Jeonghan mengernyit. Sebenarnya apa, sih, yang Seungcheol pikirkan? Sepenting itukah sampai ia juga harus tahu apa yang dipercayai oleh lelaki itu?

Jeonghan mengemasi barangnya, memasukkan kacanya yang ada di samping tubuhnya. "Sudahlah, aku mau pulang." Ucapnya sambil berdiri.

"Hei tunggu, bahkan aku belum bilang sesuatu." Seungcheol menarik tangan Jeonghan untuk kembali duduk. Tidak melepaskan tangan itu sampai dia merasa harus melepaskan, begitu pikirannya.

"Kau harus percaya cinta pada pandangan pertama," "Karena aku...merasakannya,"


"Aku merasakannya saat melihatmu tadi, untuk yang pertama kalinya. Dan jantungku rasanya seperti mau copot, deg-degan begitu. Seperti ada kupu-kupunya. Kau tidak begitu saat melihatku tadi?"

"T—tidak!"

"Tapi aku iya. Jadi, aku akan memperjuangkanmu. Hehe. Kau tenang saja, cantik. Aku akan berjuang untukmu!"

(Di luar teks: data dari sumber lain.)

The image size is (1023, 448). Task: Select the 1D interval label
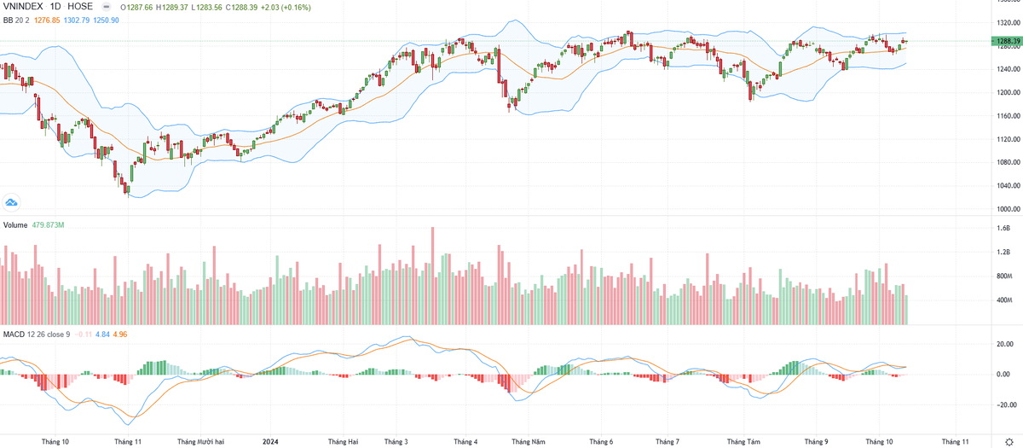[x=58, y=7]
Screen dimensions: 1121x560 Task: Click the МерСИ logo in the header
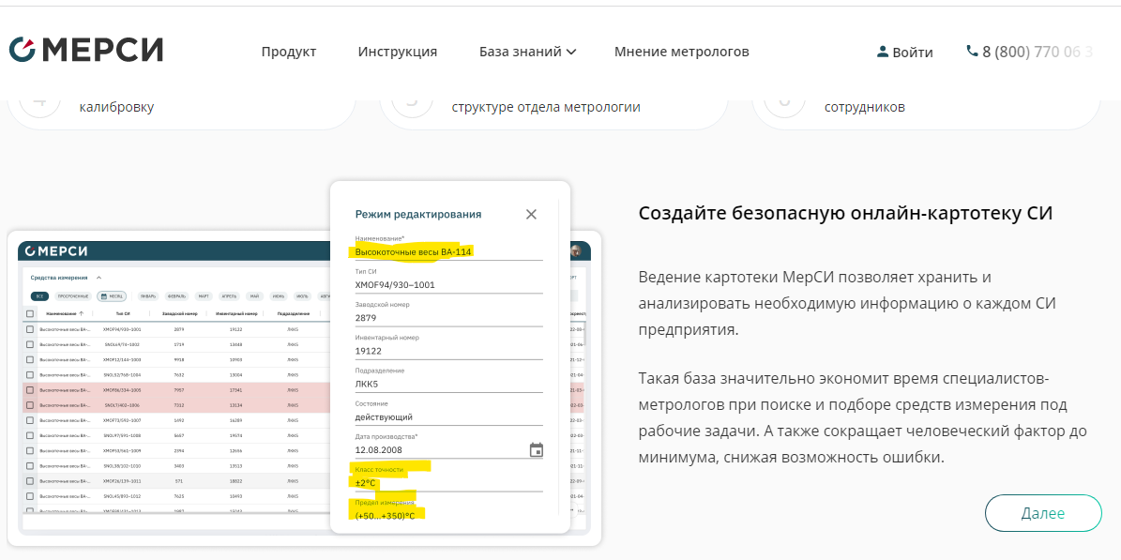[85, 51]
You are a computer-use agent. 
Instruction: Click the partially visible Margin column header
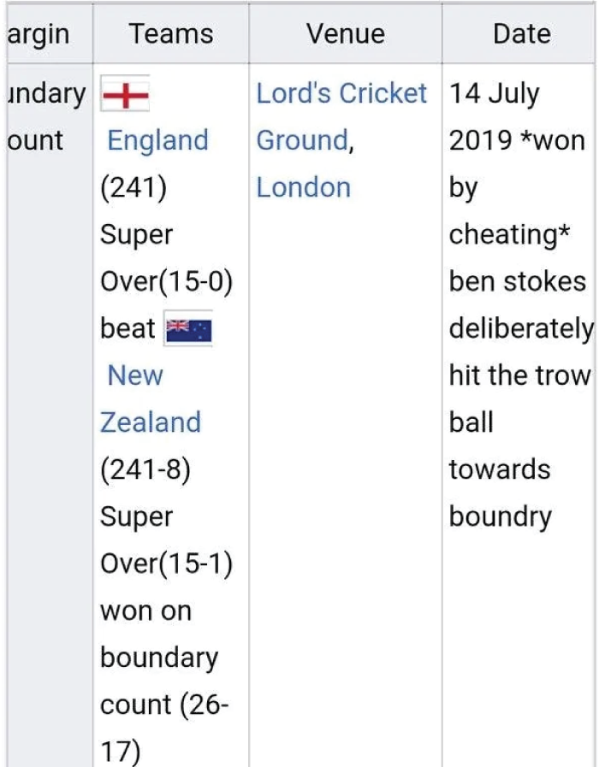point(39,35)
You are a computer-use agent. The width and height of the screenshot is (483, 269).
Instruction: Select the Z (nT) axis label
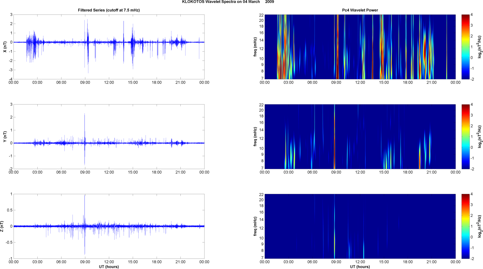point(2,226)
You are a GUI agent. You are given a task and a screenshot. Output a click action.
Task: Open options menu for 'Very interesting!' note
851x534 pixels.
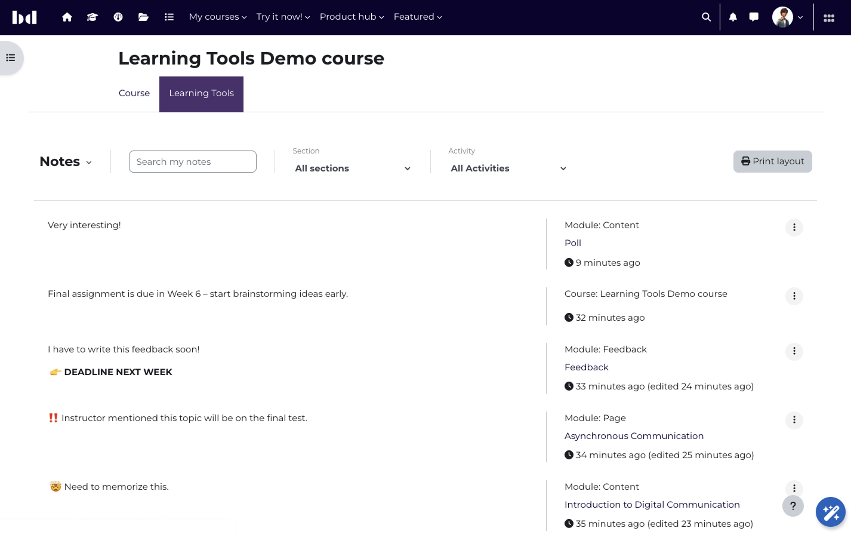(794, 228)
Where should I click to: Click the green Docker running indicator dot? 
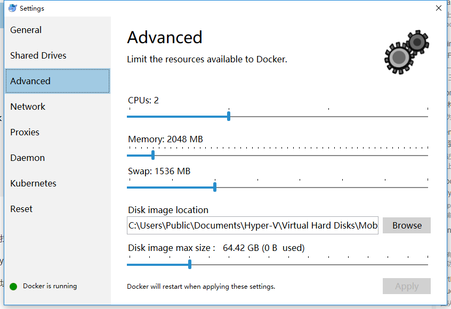click(x=12, y=286)
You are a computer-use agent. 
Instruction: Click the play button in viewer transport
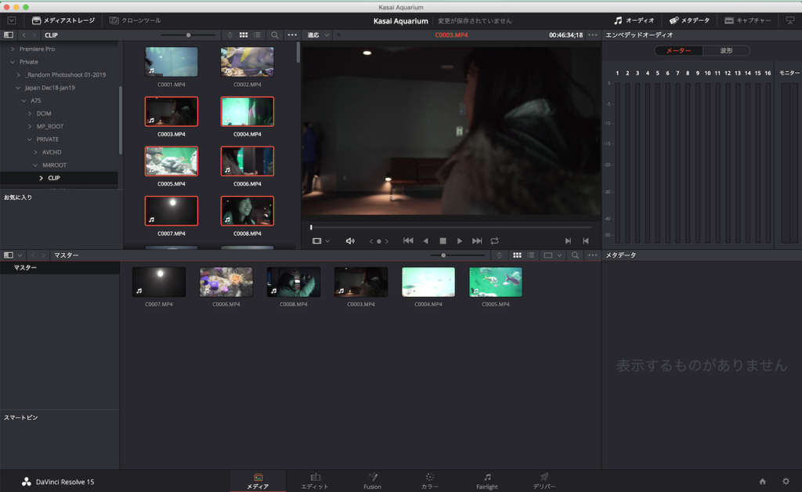pos(460,241)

Jeonghan rasanya mau meneggelamkan diri saja di laut yang paling dalam, atau terjun dari mulut jurang di belakang sekolah dulu kalau ingat perkataan Seungcheol semalam.

Apalagi, saat lelaki itu tiba-tiba menariknya mendekat dan mencium hidungnya sambil bilang, 'Aku akan menjaga cintaku padamu, Jeong," dengan wajah yang sok dimanis-maniskan.

Ugh, Jeonghan rasanya ingin sekali memukul orang itu. Tidak tahu malu.

Ugh,

Ugh, pipi Jeonghan memanas.

Ugh, dadanya juga terasa seperti ditiup-tiup.

Ugh, Seungcheol aneh, kalau Jeonghan bertemu lagi dengannya besok, akan ia sambit lelaki dengan tasnya. Tidak peduli akan luka-luka lagi. Jeonghan tidak peduli. Salah siapa sudah membuatnya malu sampai pipinya memerah begini?!


END.


Satu setengah jam, dan jadi. Hehehehehehehe, jangan bully aku, aku mohon dibukakan pintu maafnya aja.